[Collected data entries]
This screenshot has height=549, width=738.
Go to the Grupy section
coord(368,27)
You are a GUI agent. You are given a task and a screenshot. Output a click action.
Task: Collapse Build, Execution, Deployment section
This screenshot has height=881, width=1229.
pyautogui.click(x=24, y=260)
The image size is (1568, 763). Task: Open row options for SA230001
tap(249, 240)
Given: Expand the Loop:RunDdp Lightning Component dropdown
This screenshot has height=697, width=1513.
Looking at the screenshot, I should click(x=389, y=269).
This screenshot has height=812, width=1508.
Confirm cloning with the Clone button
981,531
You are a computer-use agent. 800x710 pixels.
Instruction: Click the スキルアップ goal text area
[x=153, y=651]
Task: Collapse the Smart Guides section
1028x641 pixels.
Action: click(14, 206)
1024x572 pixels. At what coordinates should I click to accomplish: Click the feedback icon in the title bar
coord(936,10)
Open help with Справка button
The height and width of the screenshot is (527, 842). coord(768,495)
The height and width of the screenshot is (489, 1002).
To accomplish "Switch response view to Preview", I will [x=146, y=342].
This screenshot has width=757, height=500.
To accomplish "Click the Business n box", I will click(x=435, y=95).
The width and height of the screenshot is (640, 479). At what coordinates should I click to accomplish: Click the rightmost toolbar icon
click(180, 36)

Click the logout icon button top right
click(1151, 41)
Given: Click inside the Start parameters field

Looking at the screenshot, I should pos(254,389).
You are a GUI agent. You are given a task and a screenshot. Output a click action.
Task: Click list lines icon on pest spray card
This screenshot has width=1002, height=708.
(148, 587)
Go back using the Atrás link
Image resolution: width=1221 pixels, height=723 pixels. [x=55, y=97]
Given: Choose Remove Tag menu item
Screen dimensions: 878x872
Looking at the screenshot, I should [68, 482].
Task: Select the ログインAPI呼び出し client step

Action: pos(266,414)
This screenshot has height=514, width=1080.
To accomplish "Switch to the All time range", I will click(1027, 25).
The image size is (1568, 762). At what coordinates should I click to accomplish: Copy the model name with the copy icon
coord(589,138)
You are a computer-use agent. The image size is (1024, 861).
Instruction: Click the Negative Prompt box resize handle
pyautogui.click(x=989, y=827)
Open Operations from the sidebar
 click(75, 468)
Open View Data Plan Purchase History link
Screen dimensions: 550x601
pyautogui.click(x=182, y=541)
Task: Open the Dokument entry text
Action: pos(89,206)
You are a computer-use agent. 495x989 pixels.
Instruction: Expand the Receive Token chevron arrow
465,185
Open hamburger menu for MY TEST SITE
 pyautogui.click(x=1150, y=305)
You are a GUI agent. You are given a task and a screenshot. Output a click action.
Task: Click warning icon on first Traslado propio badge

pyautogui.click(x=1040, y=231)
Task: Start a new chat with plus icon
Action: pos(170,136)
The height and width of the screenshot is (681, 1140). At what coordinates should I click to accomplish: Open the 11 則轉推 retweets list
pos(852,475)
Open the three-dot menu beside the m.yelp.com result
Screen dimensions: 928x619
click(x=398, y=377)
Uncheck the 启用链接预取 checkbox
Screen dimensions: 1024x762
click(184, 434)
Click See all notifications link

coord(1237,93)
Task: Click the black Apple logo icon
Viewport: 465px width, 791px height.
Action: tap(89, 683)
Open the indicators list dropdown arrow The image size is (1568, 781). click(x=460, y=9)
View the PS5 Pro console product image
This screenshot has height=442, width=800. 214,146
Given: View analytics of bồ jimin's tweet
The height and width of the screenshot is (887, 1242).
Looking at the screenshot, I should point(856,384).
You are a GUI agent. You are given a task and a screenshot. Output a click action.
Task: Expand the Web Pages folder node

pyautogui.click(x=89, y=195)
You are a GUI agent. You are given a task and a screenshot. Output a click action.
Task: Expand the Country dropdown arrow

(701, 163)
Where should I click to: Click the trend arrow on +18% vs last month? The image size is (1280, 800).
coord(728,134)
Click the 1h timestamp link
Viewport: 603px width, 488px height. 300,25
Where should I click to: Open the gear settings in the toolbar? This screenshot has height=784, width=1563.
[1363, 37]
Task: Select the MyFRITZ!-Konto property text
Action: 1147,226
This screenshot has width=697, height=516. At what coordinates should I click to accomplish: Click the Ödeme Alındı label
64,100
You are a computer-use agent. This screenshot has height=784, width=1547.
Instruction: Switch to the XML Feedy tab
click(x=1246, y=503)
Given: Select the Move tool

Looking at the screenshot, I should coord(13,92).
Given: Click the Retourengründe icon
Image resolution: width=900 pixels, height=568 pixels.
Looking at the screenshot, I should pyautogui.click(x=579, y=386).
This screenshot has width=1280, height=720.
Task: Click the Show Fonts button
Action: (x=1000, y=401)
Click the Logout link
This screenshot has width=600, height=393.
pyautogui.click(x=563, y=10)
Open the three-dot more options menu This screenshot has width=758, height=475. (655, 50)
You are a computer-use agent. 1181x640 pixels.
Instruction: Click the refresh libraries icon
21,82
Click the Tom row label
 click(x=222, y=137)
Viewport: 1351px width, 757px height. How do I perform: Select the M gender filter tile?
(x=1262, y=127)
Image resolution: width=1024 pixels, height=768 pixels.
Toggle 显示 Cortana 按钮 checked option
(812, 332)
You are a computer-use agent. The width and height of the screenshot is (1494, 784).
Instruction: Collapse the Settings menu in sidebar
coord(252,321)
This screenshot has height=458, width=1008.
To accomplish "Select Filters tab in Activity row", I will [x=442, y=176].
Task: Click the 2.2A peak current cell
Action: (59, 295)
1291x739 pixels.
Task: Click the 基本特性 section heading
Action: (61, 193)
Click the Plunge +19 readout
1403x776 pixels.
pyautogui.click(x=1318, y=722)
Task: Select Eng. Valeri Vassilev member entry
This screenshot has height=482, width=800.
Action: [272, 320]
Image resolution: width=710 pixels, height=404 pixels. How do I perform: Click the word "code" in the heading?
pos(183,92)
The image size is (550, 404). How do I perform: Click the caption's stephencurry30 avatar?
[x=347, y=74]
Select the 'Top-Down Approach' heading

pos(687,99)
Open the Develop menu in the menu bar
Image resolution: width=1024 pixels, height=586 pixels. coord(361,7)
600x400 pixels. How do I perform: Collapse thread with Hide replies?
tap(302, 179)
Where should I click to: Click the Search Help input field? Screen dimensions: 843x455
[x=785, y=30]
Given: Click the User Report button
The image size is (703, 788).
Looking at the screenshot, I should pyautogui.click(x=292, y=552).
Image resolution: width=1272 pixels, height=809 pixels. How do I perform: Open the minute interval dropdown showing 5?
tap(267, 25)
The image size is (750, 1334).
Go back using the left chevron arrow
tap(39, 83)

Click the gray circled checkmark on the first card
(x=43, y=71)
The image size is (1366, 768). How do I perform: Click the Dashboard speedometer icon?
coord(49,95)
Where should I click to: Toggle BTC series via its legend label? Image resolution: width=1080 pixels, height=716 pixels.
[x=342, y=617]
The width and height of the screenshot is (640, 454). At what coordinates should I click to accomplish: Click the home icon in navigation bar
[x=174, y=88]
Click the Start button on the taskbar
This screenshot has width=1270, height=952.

» **EXERCISE AIM**
Set down every record above, word for word.

» **RESULT FOR THIS TASK**
This screenshot has height=549, width=738.
Go to the Grupy section
coord(368,27)
You are a GUI agent. You are given a task and a screenshot. Output a click action.
Task: Collapse Build, Execution, Deployment section
This screenshot has height=881, width=1229.
pyautogui.click(x=24, y=260)
The image size is (1568, 763). Task: Open row options for SA230001
tap(249, 240)
Given: Expand the Loop:RunDdp Lightning Component dropdown
This screenshot has height=697, width=1513.
Looking at the screenshot, I should click(x=389, y=269).
This screenshot has height=812, width=1508.
Confirm cloning with the Clone button
981,531
You are a computer-use agent. 800x710 pixels.
Instruction: Click the スキルアップ goal text area
[x=153, y=651]
Task: Collapse the Smart Guides section
1028x641 pixels.
Action: click(14, 206)
1024x572 pixels. At what coordinates should I click to accomplish: Click the feedback icon in the title bar
coord(936,10)
Open help with Справка button
The height and width of the screenshot is (527, 842). coord(768,495)
The height and width of the screenshot is (489, 1002).
To accomplish "Switch response view to Preview", I will [x=146, y=342].
This screenshot has width=757, height=500.
To accomplish "Click the Business n box", I will click(x=435, y=95).
The width and height of the screenshot is (640, 479). At what coordinates should I click to accomplish: Click the rightmost toolbar icon
click(180, 36)

Click the logout icon button top right
click(1151, 41)
Given: Click inside the Start parameters field

Looking at the screenshot, I should pos(254,389).
You are a GUI agent. You are given a task and a screenshot. Output a click action.
Task: Click list lines icon on pest spray card
This screenshot has width=1002, height=708.
(148, 587)
Go back using the Atrás link
Image resolution: width=1221 pixels, height=723 pixels. [x=55, y=97]
Given: Choose Remove Tag menu item
Screen dimensions: 878x872
Looking at the screenshot, I should [68, 482].
Task: Select the ログインAPI呼び出し client step

Action: pos(266,414)
This screenshot has height=514, width=1080.
To accomplish "Switch to the All time range", I will click(1027, 25).
The image size is (1568, 762). At what coordinates should I click to accomplish: Copy the model name with the copy icon
coord(589,138)
You are a computer-use agent. The image size is (1024, 861).
Instruction: Click the Negative Prompt box resize handle
pyautogui.click(x=989, y=827)
Open Operations from the sidebar
 click(75, 468)
Open View Data Plan Purchase History link
Screen dimensions: 550x601
pyautogui.click(x=182, y=541)
Task: Open the Dokument entry text
Action: pos(89,206)
You are a computer-use agent. 495x989 pixels.
Instruction: Expand the Receive Token chevron arrow
465,185
Open hamburger menu for MY TEST SITE
 pyautogui.click(x=1150, y=305)
You are a GUI agent. You are given a task and a screenshot. Output a click action.
Task: Click warning icon on first Traslado propio badge

pyautogui.click(x=1040, y=231)
Task: Start a new chat with plus icon
Action: pos(170,136)
The height and width of the screenshot is (681, 1140). At what coordinates should I click to accomplish: Open the 11 則轉推 retweets list
pos(852,475)
Open the three-dot menu beside the m.yelp.com result
Screen dimensions: 928x619
click(x=398, y=377)
Uncheck the 启用链接预取 checkbox
Screen dimensions: 1024x762
click(184, 434)
Click See all notifications link

coord(1237,93)
Task: Click the black Apple logo icon
Viewport: 465px width, 791px height.
Action: tap(89, 683)
Open the indicators list dropdown arrow The image size is (1568, 781). click(x=460, y=9)
View the PS5 Pro console product image
This screenshot has height=442, width=800. 214,146
Given: View analytics of bồ jimin's tweet
The height and width of the screenshot is (887, 1242).
Looking at the screenshot, I should point(856,384).
You are a GUI agent. You are given a task and a screenshot. Output a click action.
Task: Expand the Web Pages folder node

pyautogui.click(x=89, y=195)
You are a GUI agent. You are given a task and a screenshot. Output a click action.
Task: Expand the Country dropdown arrow

(701, 163)
Where should I click to: Click the trend arrow on +18% vs last month? The image size is (1280, 800).
coord(728,134)
Click the 1h timestamp link
Viewport: 603px width, 488px height. 300,25
Where should I click to: Open the gear settings in the toolbar? This screenshot has height=784, width=1563.
[1363, 37]
Task: Select the MyFRITZ!-Konto property text
Action: 1147,226
This screenshot has width=697, height=516. At what coordinates should I click to accomplish: Click the Ödeme Alındı label
64,100
You are a computer-use agent. This screenshot has height=784, width=1547.
Instruction: Switch to the XML Feedy tab
click(x=1246, y=503)
Given: Select the Move tool

Looking at the screenshot, I should coord(13,92).
Given: Click the Retourengründe icon
Image resolution: width=900 pixels, height=568 pixels.
Looking at the screenshot, I should pyautogui.click(x=579, y=386).
This screenshot has width=1280, height=720.
Task: Click the Show Fonts button
Action: (x=1000, y=401)
Click the Logout link
This screenshot has width=600, height=393.
pyautogui.click(x=563, y=10)
Open the three-dot more options menu This screenshot has width=758, height=475. (655, 50)
You are a computer-use agent. 1181x640 pixels.
Instruction: Click the refresh libraries icon
21,82
Click the Tom row label
 click(x=222, y=137)
Viewport: 1351px width, 757px height. How do I perform: Select the M gender filter tile?
(x=1262, y=127)
Image resolution: width=1024 pixels, height=768 pixels.
Toggle 显示 Cortana 按钮 checked option
(812, 332)
You are a computer-use agent. The width and height of the screenshot is (1494, 784).
Instruction: Collapse the Settings menu in sidebar
coord(252,321)
This screenshot has height=458, width=1008.
To accomplish "Select Filters tab in Activity row", I will [x=442, y=176].
Task: Click the 2.2A peak current cell
Action: (59, 295)
1291x739 pixels.
Task: Click the 基本特性 section heading
Action: (61, 193)
Click the Plunge +19 readout
1403x776 pixels.
pyautogui.click(x=1318, y=722)
Task: Select Eng. Valeri Vassilev member entry
This screenshot has height=482, width=800.
Action: [272, 320]
Image resolution: width=710 pixels, height=404 pixels. How do I perform: Click the word "code" in the heading?
pos(183,92)
The image size is (550, 404). How do I perform: Click the caption's stephencurry30 avatar?
[x=347, y=74]
Select the 'Top-Down Approach' heading

pos(687,99)
Open the Develop menu in the menu bar
Image resolution: width=1024 pixels, height=586 pixels. coord(361,7)
600x400 pixels. How do I perform: Collapse thread with Hide replies?
tap(302, 179)
Where should I click to: Click the Search Help input field? Screen dimensions: 843x455
[x=785, y=30]
Given: Click the User Report button
The image size is (703, 788).
Looking at the screenshot, I should pyautogui.click(x=292, y=552).
Image resolution: width=1272 pixels, height=809 pixels. How do I perform: Open the minute interval dropdown showing 5?
tap(267, 25)
The image size is (750, 1334).
Go back using the left chevron arrow
tap(39, 83)

Click the gray circled checkmark on the first card
(x=43, y=71)
The image size is (1366, 768). How do I perform: Click the Dashboard speedometer icon?
coord(49,95)
Where should I click to: Toggle BTC series via its legend label? Image resolution: width=1080 pixels, height=716 pixels.
[x=342, y=617]
The width and height of the screenshot is (640, 454). At what coordinates should I click to accomplish: Click the home icon in navigation bar
[x=174, y=88]
Click the Start button on the taskbar
This screenshot has width=1270, height=952.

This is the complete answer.